Também estabelece que todo participante deve consentir sua participação na pesquisa por meio de um termo de consentimento livre esclarecido previamente avaliado e aprovado pelo Sistema CEP/Conep. Os estudos devem ser conduzidos por pesquisadores devidamente capacitados.

“No caso em tela, há flagrante desrespeito às normas de ética em pesquisa do país, tendo-se aplicado tratamento experimental para Covid-19 sem fundamentação científica, sem autorização prévia do Sistema CEP/Conep e conduzido por profissional sem experiência em pesquisa clínica”
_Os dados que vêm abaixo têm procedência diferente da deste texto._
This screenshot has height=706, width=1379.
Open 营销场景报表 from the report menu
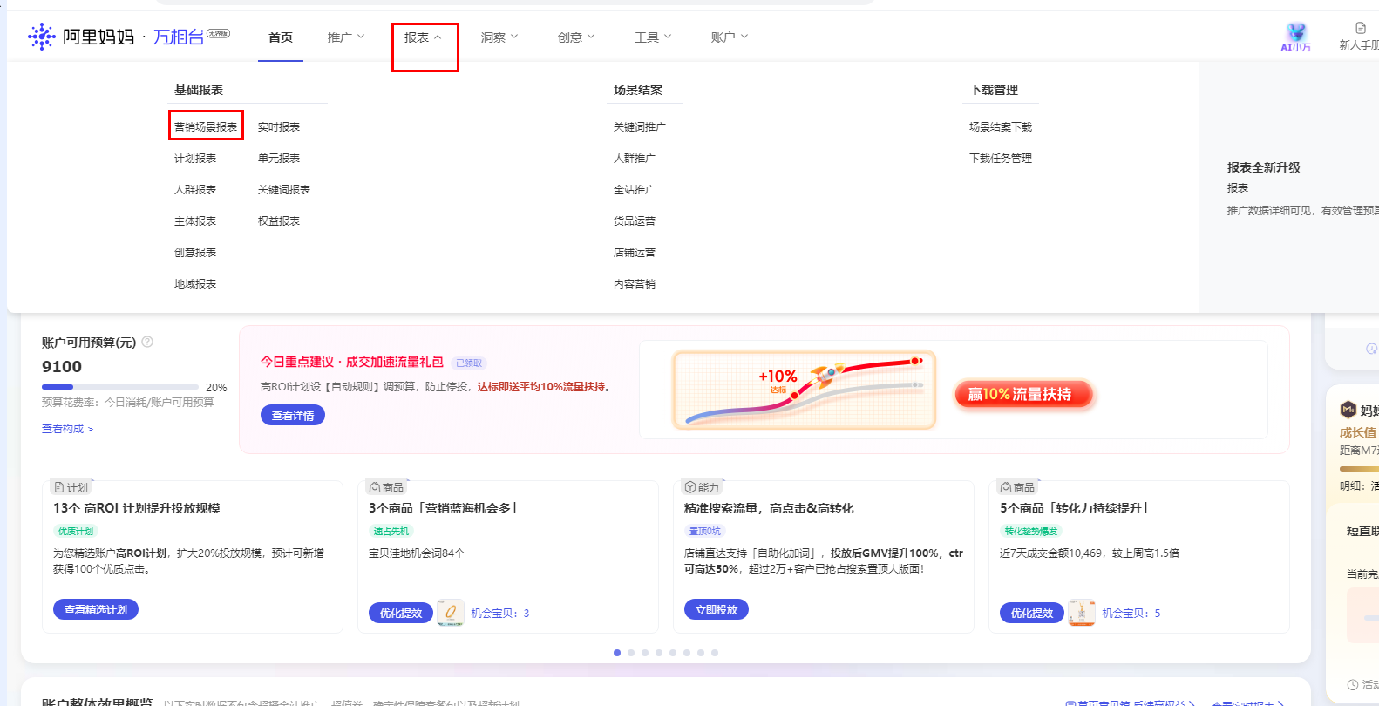point(206,126)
De acordo com a comissão, ainda que a médica responsável pelo tratamento experimental tenha aplicado o termo de autorização, ele não representa um termo de consentimento livre e esclarecido minimamente aceitável para uma pesquisa clínica, faltando, entre outros pontos, assegurar os direitos dos participantes de pesquisa e informar adequadamente os procedimentos e riscos associados.
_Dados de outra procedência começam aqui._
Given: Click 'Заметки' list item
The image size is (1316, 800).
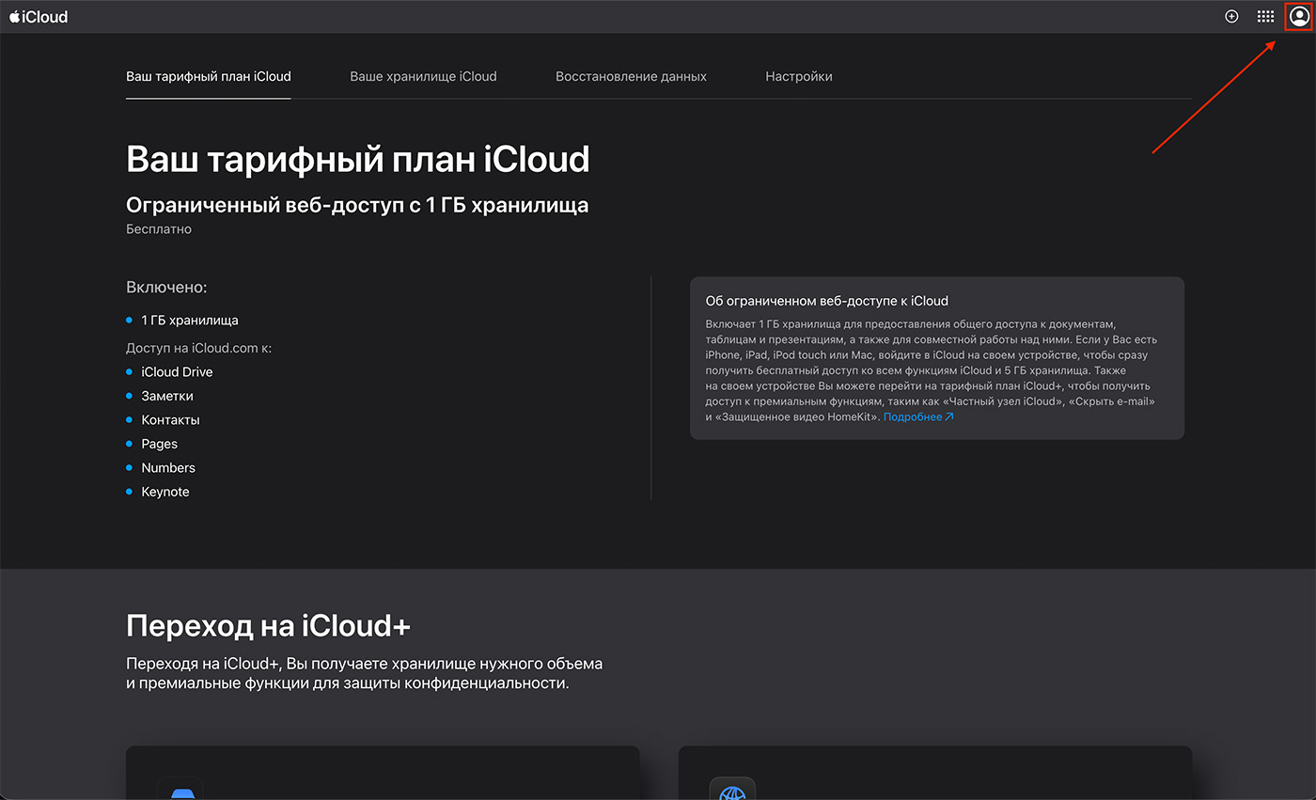Looking at the screenshot, I should pyautogui.click(x=167, y=397).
“O tratamento experimental proposto em Manaus é uma grave violação não somente à luz das normas de ética em pesquisa no Brasil. O Código de Nuremberg, formulado em 1947 em resposta aos crimes praticados por médicos em experimentos com seres humanos durante a Segunda Guerra, é documento, ainda hoje, referenciado internacionalmente na área de ética em pesquisa”, diz a Conep.

Ao que tudo indica, segundo a comissão, o tratamento experimental proposto pela médica feriu o Código de Nuremberg em diversos itens, senão todos.
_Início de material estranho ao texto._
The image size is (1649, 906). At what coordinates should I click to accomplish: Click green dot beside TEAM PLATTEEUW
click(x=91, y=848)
“Deve-se dar destaque ao primeiro item [do código], que define desde a década de 40: “O consentimento voluntário do ser humano é absolutamente essencial. Isso significa que a pessoa envolvida deve ser legalmente capacitada para dar o seu consentimento; tal pessoa deve exercer o seu direito livre de escolha, sem intervenção de qualquer desses elementos: força, fraude, mentira, coação, astúcia ou outra forma de restrição ou coerção posterior; e deve ter conhecimento e compreensão suficientes do assunto em questão para tomar sua decisão.”

Esse último aspecto requer que sejam explicadas à pessoa a natureza, duração e o propósito do experimento; os métodos que o conduzirão; as inconveniências e os riscos esperados; os eventuais efeitos que o experimento possa ter sobre a saúde do participante.

“O dever e a responsabilidade de garantir a qualidade do consentimento recaem sobre o pesquisador que inicia, dirige ou gerencia o experimento. São deveres e responsabilidades que não podem ser delegados a outrem impunemente.”

Segundo a Folha apurou, a ginecologista e obstetra Michelle Chechter, que atuou, ao lado do marido, o também médico Gustavo Maximiliano Dutra, no IMDL (Instituto da Mulher e Maternidade Dona Lindu), em Manaus, fazendo testes clandestinos de hidroxicloroquina nebulizada em pacientes com Covid-19.

Uma das pacientes de Chechter era Jucicleia de Sousa Lira, mulher de Kleison Oliveira da Silva. Ele ficou sabendo, por meio de um vídeo recebido via WhatsApp, que a esposa, em estado grave e dias após passar por um parto de emergência, havia passado por um procedimento experimental baseado em um medicamento sem eficácia comprovada no tratamento contra o coronavírus.

Sob influência da médica, Lira dizia que tinha melhorado significativamente com a aplicação do medicamento. Após a nebulização, Lira não parou de piorar. Morreu no dia 2 de março, 27 dias após o nascimento do filho. Segundo o hospital, a causa foi infecção generalizada em decorrência da Covid-19.